Monday, December 8, 2008

Chapter 10 Vocab

Congratulations on getting through BIO today! Three quizzes and an essay were rough, but now that we are done, the rest of the week is easy in comparison. Now, onto Chapter 10: Photosynthesis. Here is the Chapter 10 Vocabulary to get us started:

CAM Plant: A type of plan that uses crassulacean acid metabolism, an adaptation for photosynthesis in arid conditions.
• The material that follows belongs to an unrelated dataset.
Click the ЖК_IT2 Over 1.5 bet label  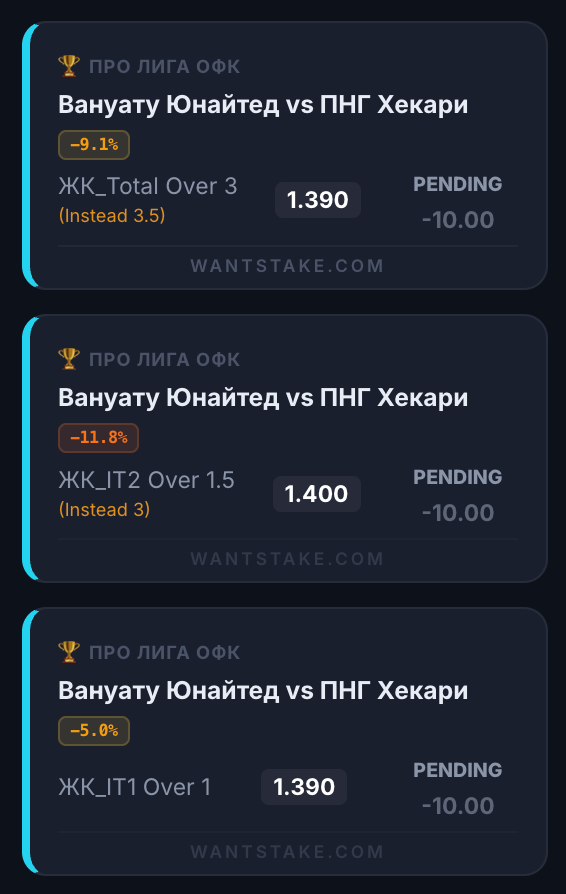tap(146, 480)
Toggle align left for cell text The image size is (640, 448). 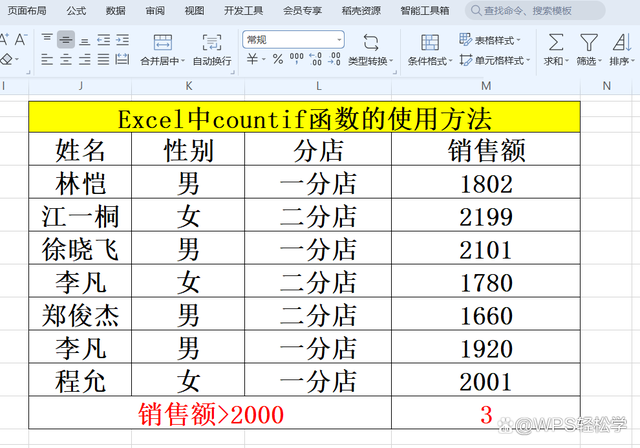(47, 61)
In this process, carbon dioxide entering open stomata during the night is converted to organic acids, which release CO2 for the Calvin cycle during the day, when stomata are closed.
C4 Plant: A type of plant in which the Calvin cycle is preceded by reactions that incorporate CO2 into a four-carbon compound, the end product of which supplies CO2 for the Calvin cycle.
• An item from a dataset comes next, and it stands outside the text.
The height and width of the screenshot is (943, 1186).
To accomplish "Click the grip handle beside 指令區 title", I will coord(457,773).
Photorespiration: A metabolic pathway that consumes oxygen and ATP, releases carbon dioxide, and decreases photosynthetic output. Photorespiration generally occurs on hot, dry, bright days, when stomata close and the oxygen concentration in the leaf exceeds that of carbon dioxide.
Rubisco: Ribulose bisphosphate (RuBP) carboxylase, the enzyme that catalyzes the first step of the Calvin cycle (the addition of CO2 to RuBP).
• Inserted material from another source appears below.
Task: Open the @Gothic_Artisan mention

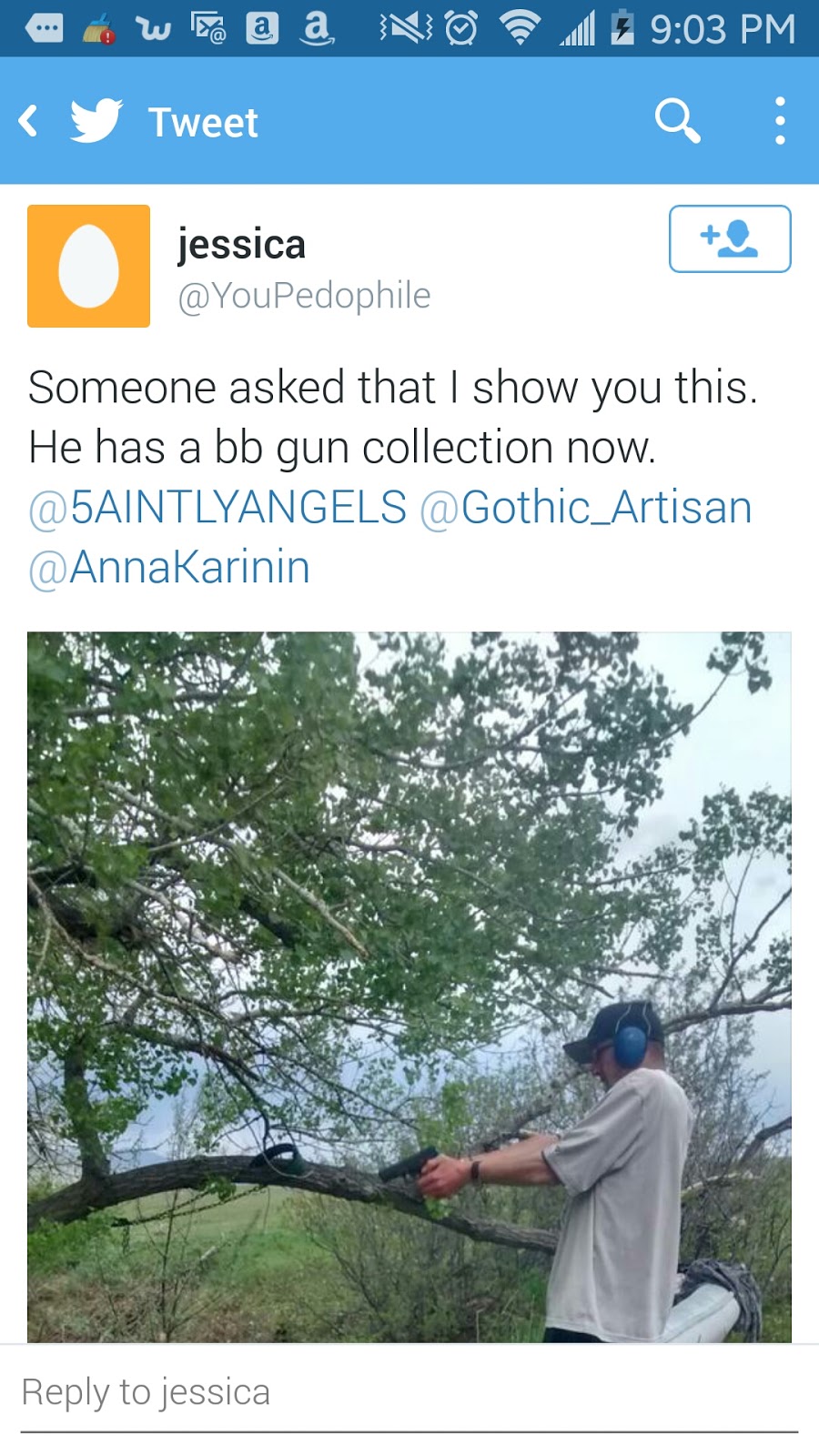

Carotenoid: An accessory pigment, either yellow or orange, in the chloroplasts of plants and in some prokaryotes. By absorbing wavelengths of light that chlorophyll cannot, carotenoids broaden the spectrum of colors that can drive photosynthesis.
Chlorophyll b: An accessory photosynthetic pigment that transfers energy to chlorophyll a.
Mesophyll: The ground tissue of a leaf, sandwiched between the upper and lower epidermis and specialized for photosynthesis.
NADP+: Nicotinamide adenine dinucleotide phosphate, An electron acceptor that, as NADPH, temporarily stores energized electrons produced during the light reactions.
Mesophyll cell: In C4 plants, a type of loosely arranged photosynthetic cell located between the bundle sheath and the leaf surface.C3 Plant: A plant that uses the Calvin cycle for the initial steps that incorporate CO2 into organic material, forming a three-carbon compound as the first stable intermediate.
Chlorophyll a: A photosynthetic pigment that participates directly in the light reactions, which convert solar energy to chemical energy.
Carbon fixation: The initial incorporation of carbon from CO2 into an organic compound by an autotrophic organism (a plant, another photosynthetic organism, or a chemoautotrophic prokaryote).
Stomata: Microscopic pores surrounded by guard cells in the epidermis of leaves and stems that allow gas exchange between the environment and the interior of the plant.
PEP carboxylase: An enzyme that adds CO2 to phosphoenolpyruvate (PEP) to form oxaloacetate in C4 plants. It acts prior to photosynthesis.
Absorption spectrum: The range of a pigment’s ability to absorb various wavelengths of light; also a graph of such a range.
Action spectrum: A graph that profiles the relative effectiveness of different wavelengths of radiation in driving a particular process.
Photophosphorylation: The process of generating ATP from ADP and phosphate by means of a proton-motive force generated across the thylakoid membrane of the chloroplast or the membrane of certain prokaryotes during the light reactions of photosynthesis.

Bundle sheath cell: in C4 plants, a type of photosynthetic cell arranged into tightly packed sheaths around the veins of A leaf.

photo- light
meso- middle
auto- self
Looking Ahead....
This Week:
Chapter 10 Vocab due tomorrow
Chapter 10 Vocab quiz Wednesday
Next Week:
Chapter 10 open book quizzes Monday
Chapter 10 essay Monday
BIO Final B-block 1:00-3:00 Thursday
BIO Final C-block 8:30-10:30 Friday
Six more days of class until Winter Break!!!! Hang in there!